A: Sulabh has awarded four women who after their marriage left their in-laws' house as there was no toilet and they had to go outside for defecation for one or two days while they stayed there.
In a village, going back to parents' house by a married girl is not welcomed. It is against the prestige of the family. The tradition is that once married, the women do not go back to their parents' house unless invited to join some functions of the family. So going back to parents' house without being invited by the parents was indeed a difficult but bold step by these women.
This decision sensitised the entire country that there should be a toilet inside the house before bringing their daughter-in-law in the family. Certainly, it aroused awareness among the people and this has since then become the talk of the country. This was noticed by many living abroad as well.
Out of the four women, two have agreed to work as Ambassadors of Sulabh and they go house to house to motivate and educate people to have Sulabh toilets inside their houses. They are doing a good job along with their husbands and the idea of having toilets is being spread by them.
Q: In April, this year, you made it on the list of Top 10 'Weird and Unusual' Museums in the world November 19 being the World Toilet Day, how did you celebrate the day and how if any was the passing of the Bill help brighten up the day?
A: On 19th of November, we celebrated the World Toilet Day and certainly put forth the works and artifacts from the Museum. I am planning to have a feature film on the subject.
The day was the beginning of the first shoot and we remembered Mahatma Gandhi and Mrs Indira Gandhi who inspired us to restore the human rights and dignity of untouchables. What is more important is that I have given a new identity to the untouchables to come at par with the upper caste people. For the last 5,000 years they are called untouchables. I have changed the total identity and now they are just like the upper caste people.

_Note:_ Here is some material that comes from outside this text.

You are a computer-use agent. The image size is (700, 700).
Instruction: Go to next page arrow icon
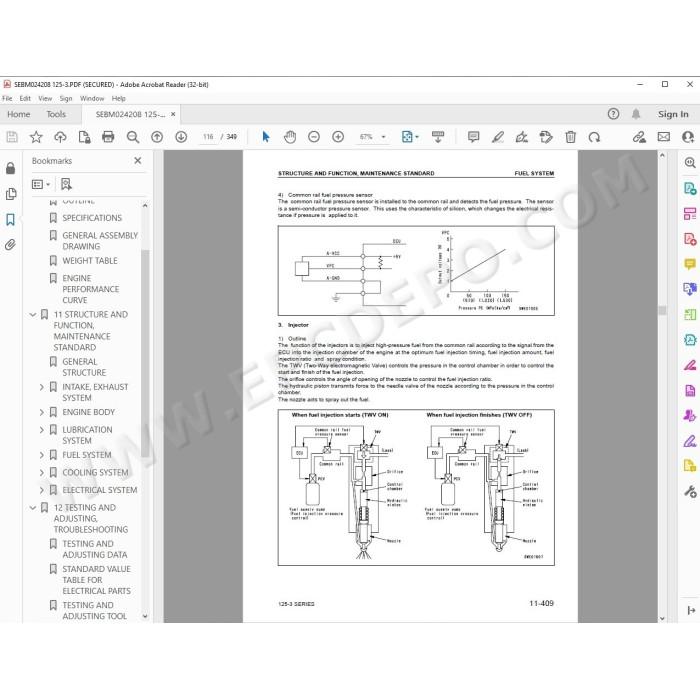click(181, 137)
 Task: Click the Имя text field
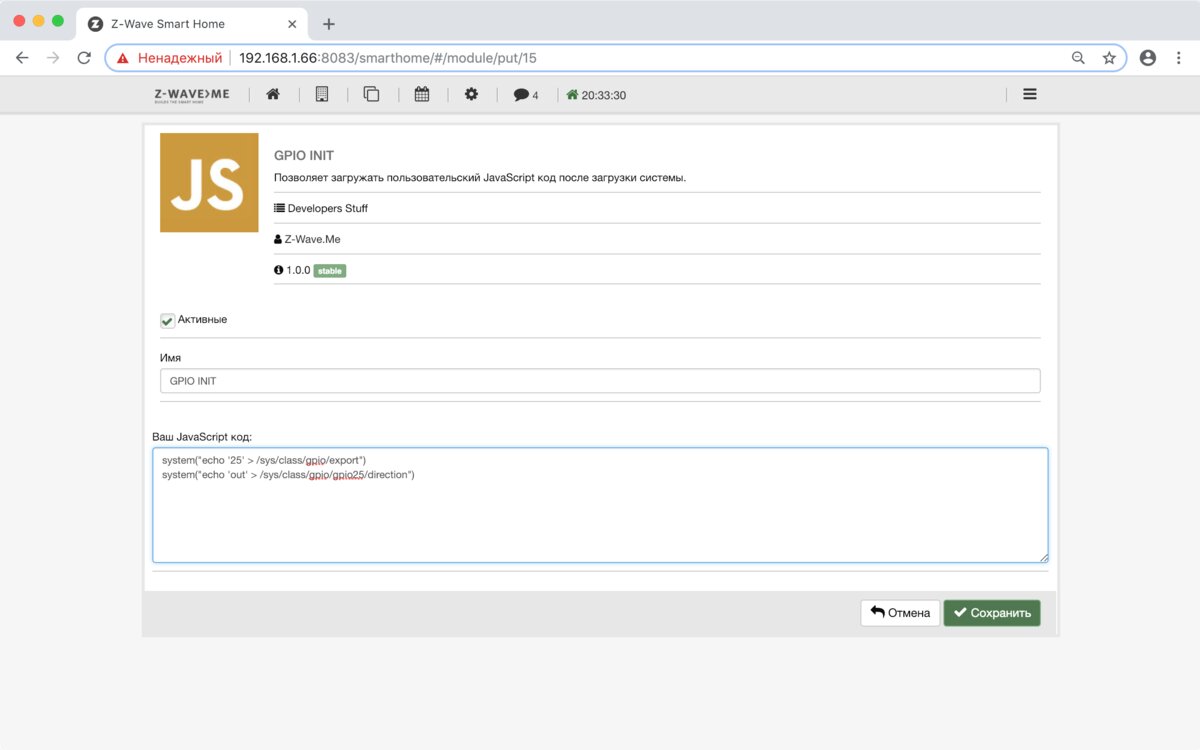coord(600,381)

Q: You recently incorporated widows on your portfolio, so to speak; are there plans to add a sanitation component in this? What I mean is, does Sulabh have plans of having or constructing Ashrams for the widows and having twin-pit latrines for them?

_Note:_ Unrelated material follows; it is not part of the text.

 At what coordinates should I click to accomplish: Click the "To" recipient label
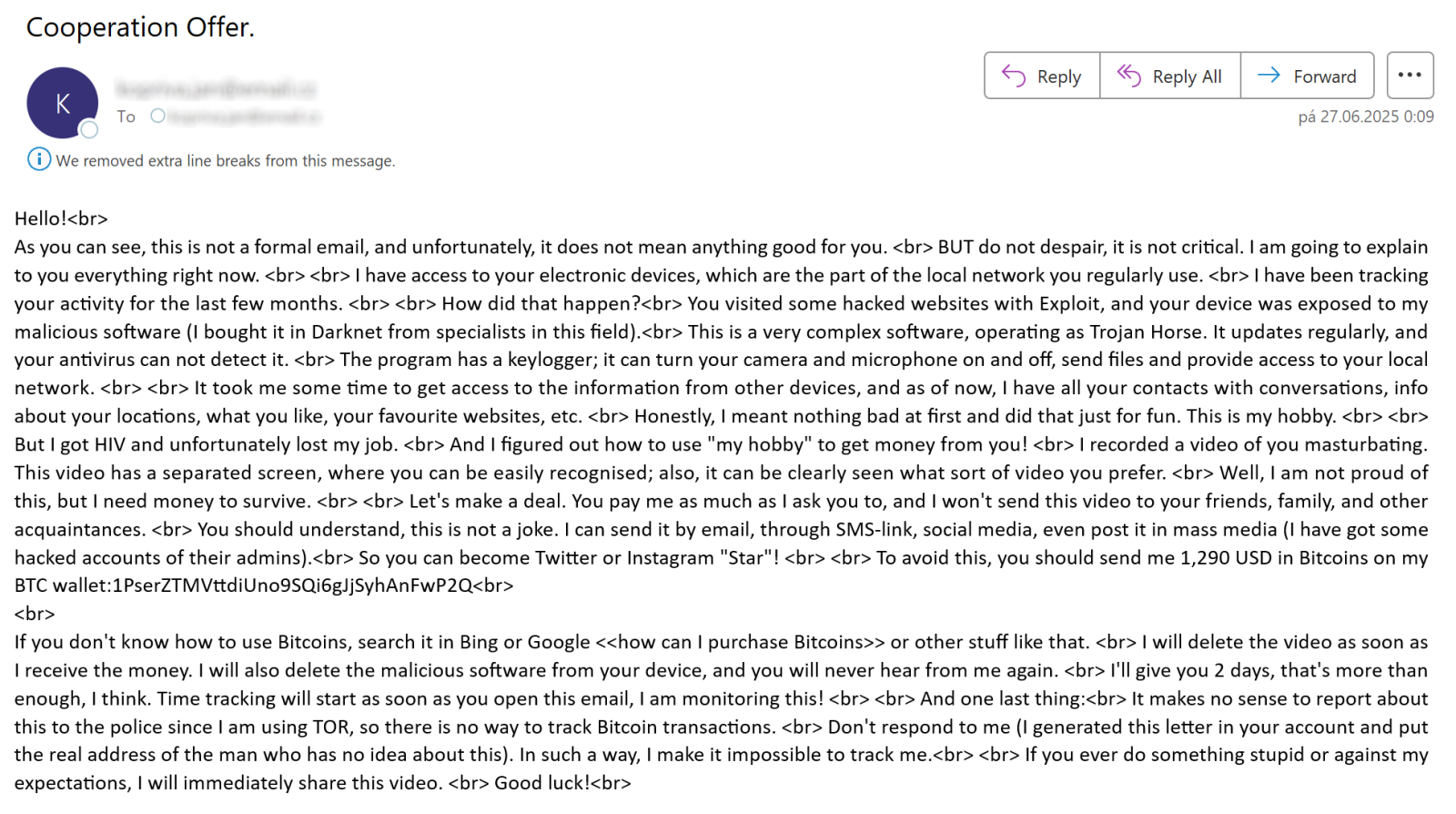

A: As you know now, we are involved in looking after and taking care of the widows of Vrindavan. Recently we also added Varanasi as one of the towns, where the widows live in large numbers. Another place that we have taken up is a village named Deoli at Dehradun, a city of India where 32 women lost their husbands.
The youngest widow is of 19 years. So I am spending my time and money for the welfare of widows in India and trying hard to change the thought, behaviour and attitude of the people towards widowhood. At present I am doing all this work from Sulabh's fund. Although we have not taken donations so far, we are trying to mobilise funds from outside to be able to take care of widows of Vrindavan and Varanasi.
We have plans to build widows' Ashrams. But in a place with population of more than 500, it is better to have biogas digester linked with latrines. Thus in future if Ashrams are built then I would like to inform you that there should be provision of toilets with biogas plants, which will be equipped to give energy which may be used to cook food and lighting, etc.